Stored items:
###

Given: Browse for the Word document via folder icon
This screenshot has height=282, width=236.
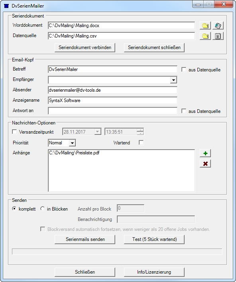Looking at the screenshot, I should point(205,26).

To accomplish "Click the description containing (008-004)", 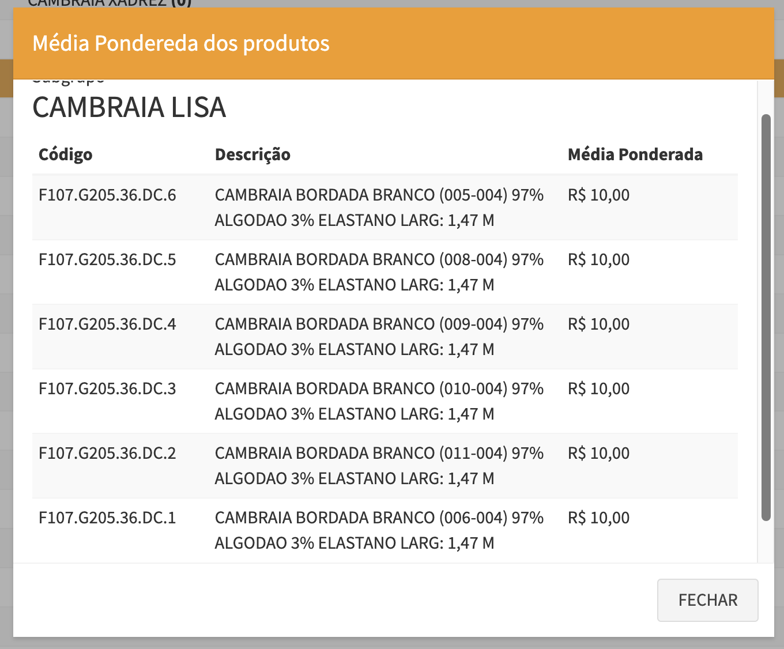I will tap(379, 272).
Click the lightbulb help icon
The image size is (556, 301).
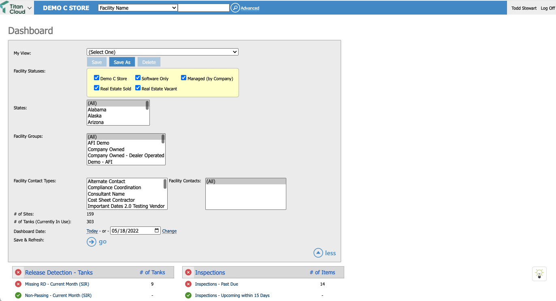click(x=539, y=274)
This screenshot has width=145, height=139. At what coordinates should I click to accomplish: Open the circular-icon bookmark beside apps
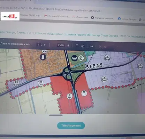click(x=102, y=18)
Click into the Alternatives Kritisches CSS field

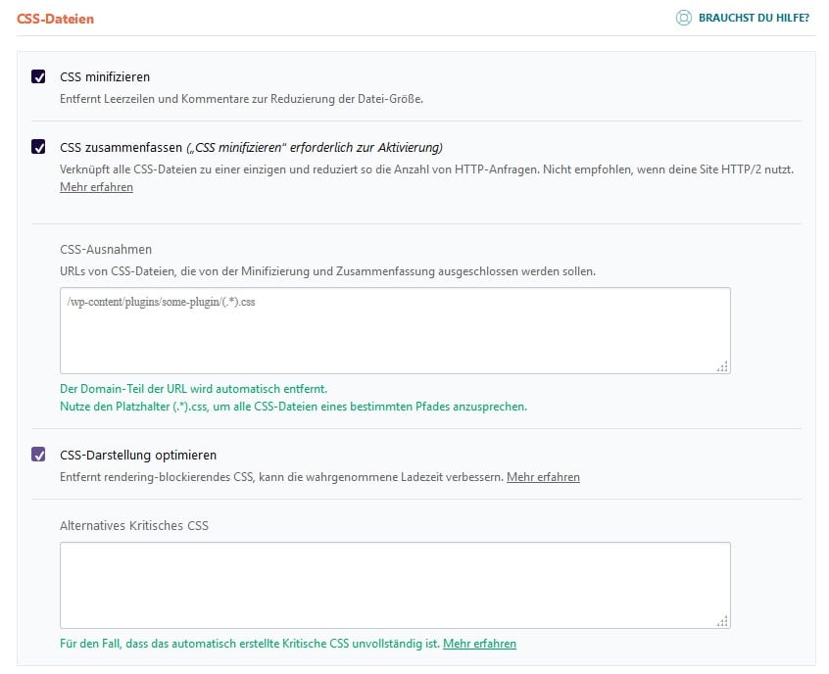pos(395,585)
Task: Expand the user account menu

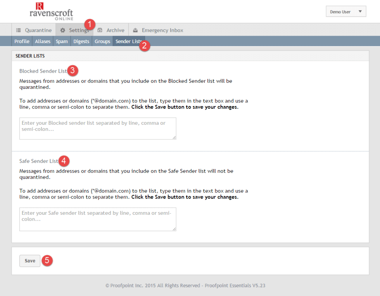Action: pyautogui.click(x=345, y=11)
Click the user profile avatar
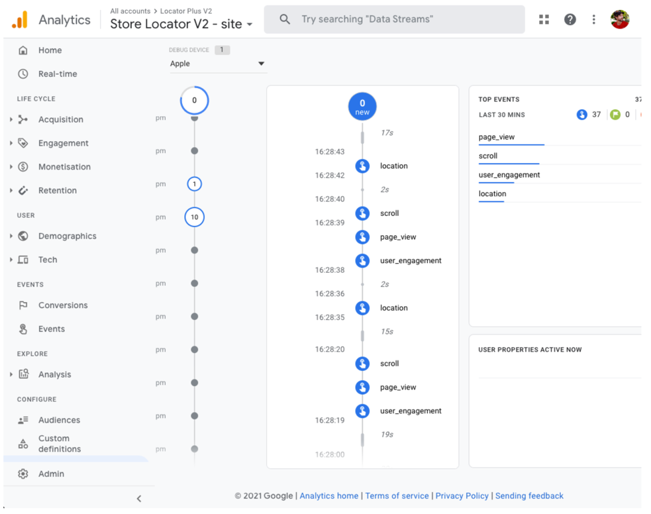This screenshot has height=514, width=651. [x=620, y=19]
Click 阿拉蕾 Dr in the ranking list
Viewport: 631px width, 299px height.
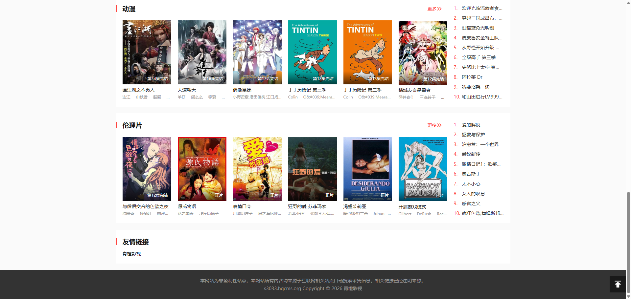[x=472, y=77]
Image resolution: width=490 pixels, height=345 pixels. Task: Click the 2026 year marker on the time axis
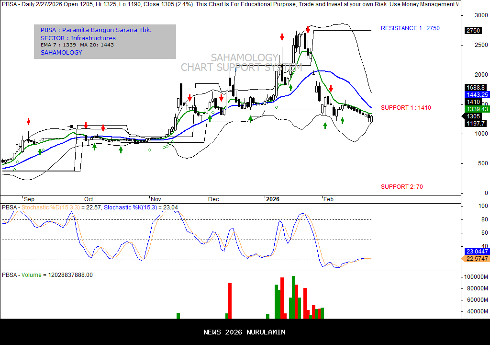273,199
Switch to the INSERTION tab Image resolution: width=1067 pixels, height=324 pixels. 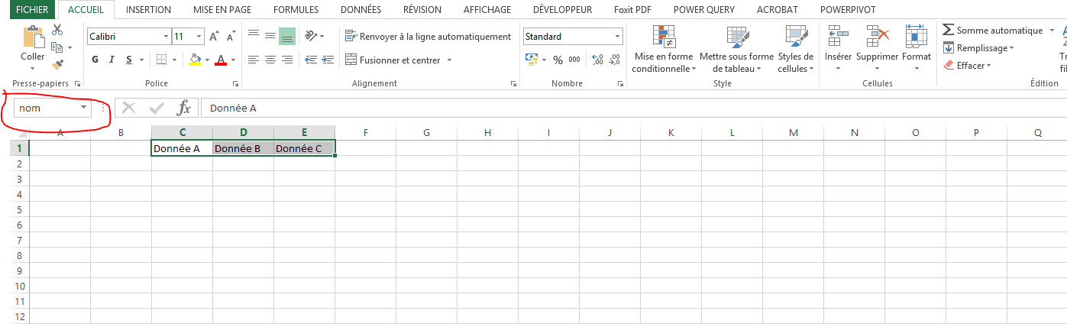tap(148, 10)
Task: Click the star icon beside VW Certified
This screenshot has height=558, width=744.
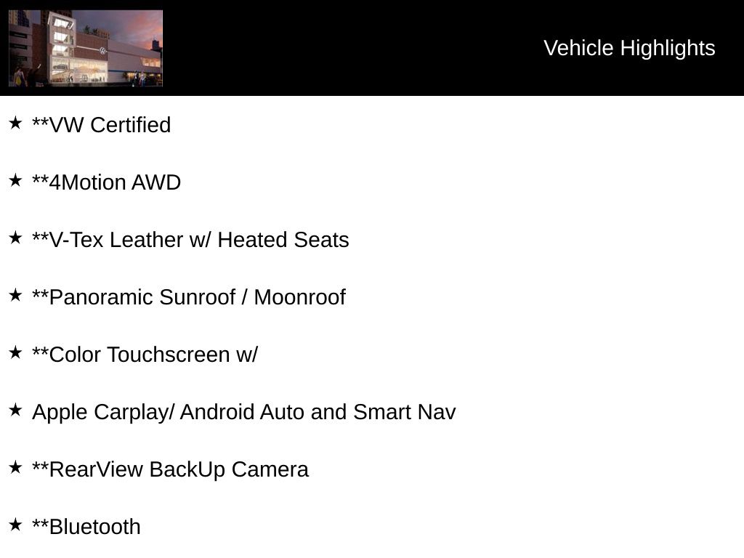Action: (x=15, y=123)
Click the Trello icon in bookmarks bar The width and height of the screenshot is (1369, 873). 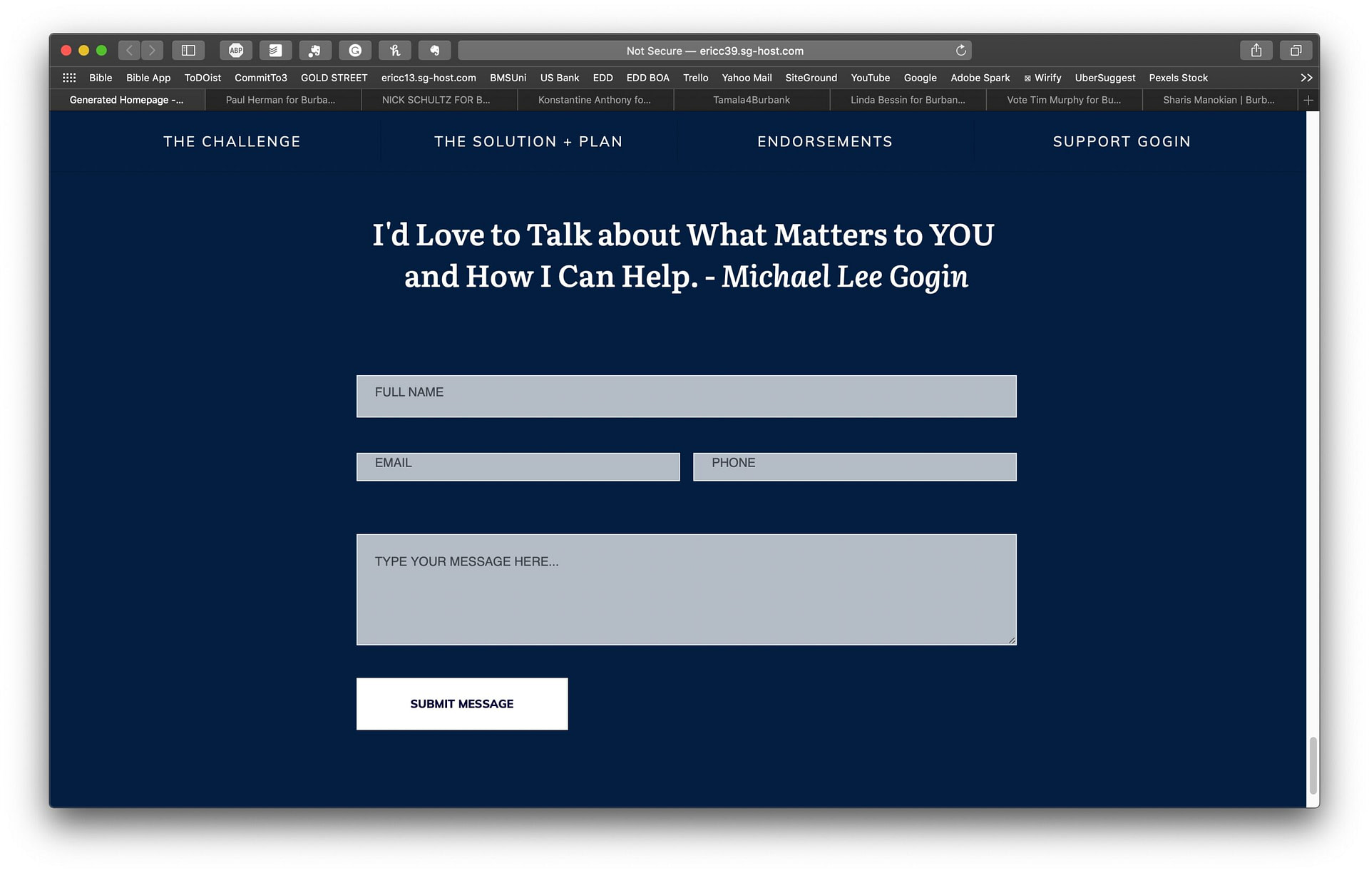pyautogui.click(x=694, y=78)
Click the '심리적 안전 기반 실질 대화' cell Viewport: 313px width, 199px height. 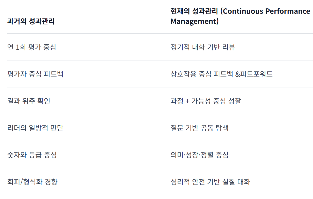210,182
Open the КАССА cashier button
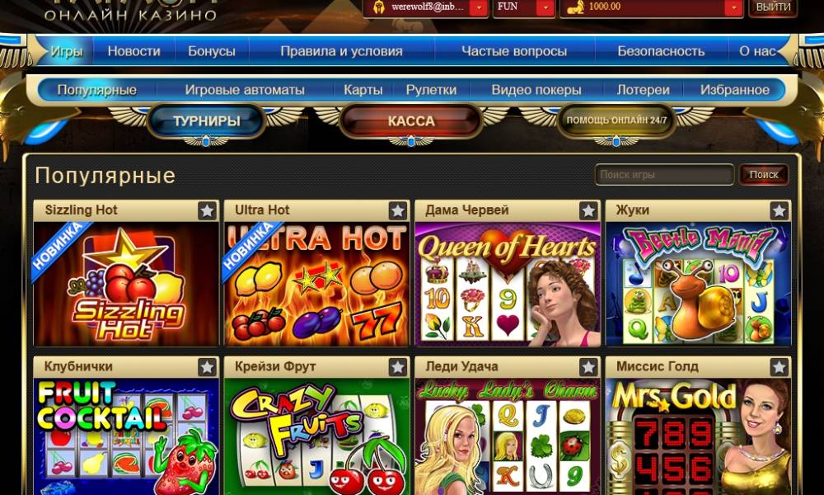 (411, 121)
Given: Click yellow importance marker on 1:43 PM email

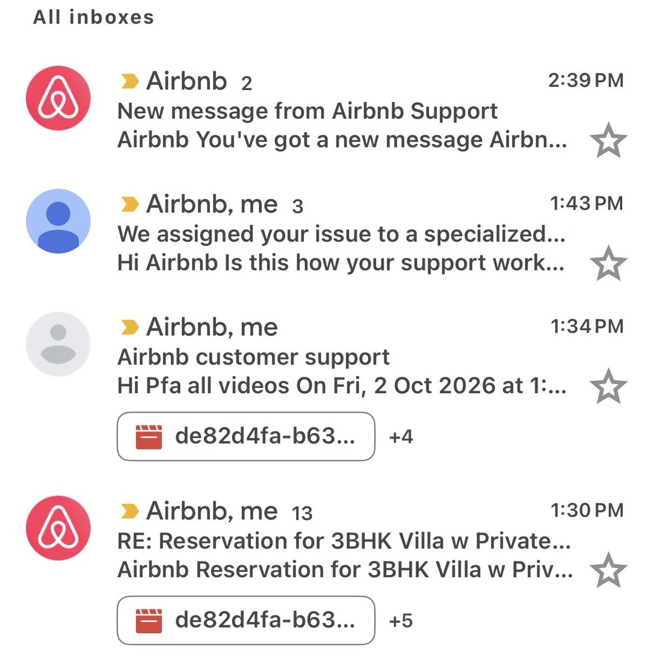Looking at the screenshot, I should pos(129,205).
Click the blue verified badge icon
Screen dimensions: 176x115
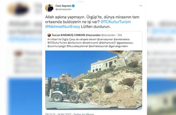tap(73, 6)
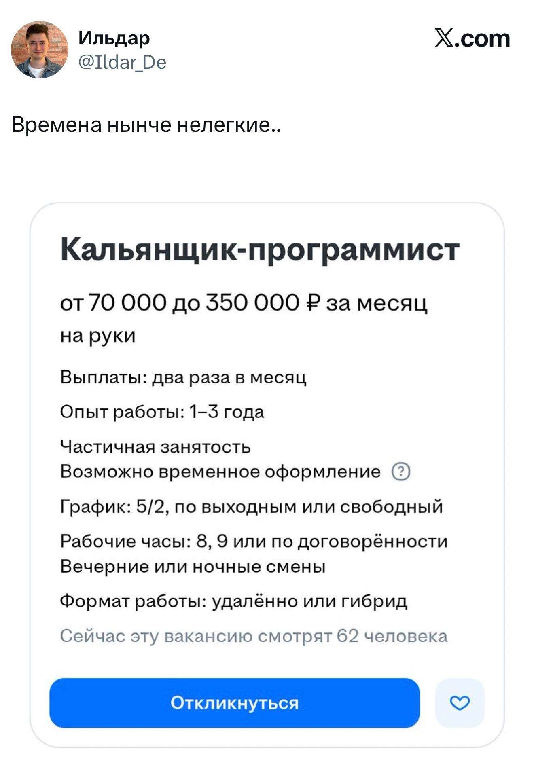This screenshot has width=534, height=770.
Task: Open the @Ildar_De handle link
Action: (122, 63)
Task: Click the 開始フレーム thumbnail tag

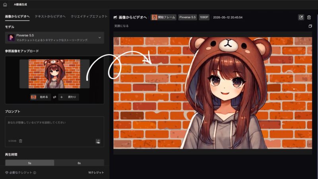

###

#### WHAT YOU ARE ASKED TO DO
Every line above between the one containing "Click into the" and the one containing "Click 阿拉蕾 Dr in the ranking list", those two included, is to be printed exactly. No pictures go into the copy.

#### SOLUTION TO THIS PROBLEM
Click into the Alternatives Kritisches CSS field

pos(395,585)
Task: Expand the user account menu

Action: pyautogui.click(x=345, y=11)
Click the user profile avatar
This screenshot has height=514, width=651. [x=620, y=19]
Click 阿拉蕾 Dr in the ranking list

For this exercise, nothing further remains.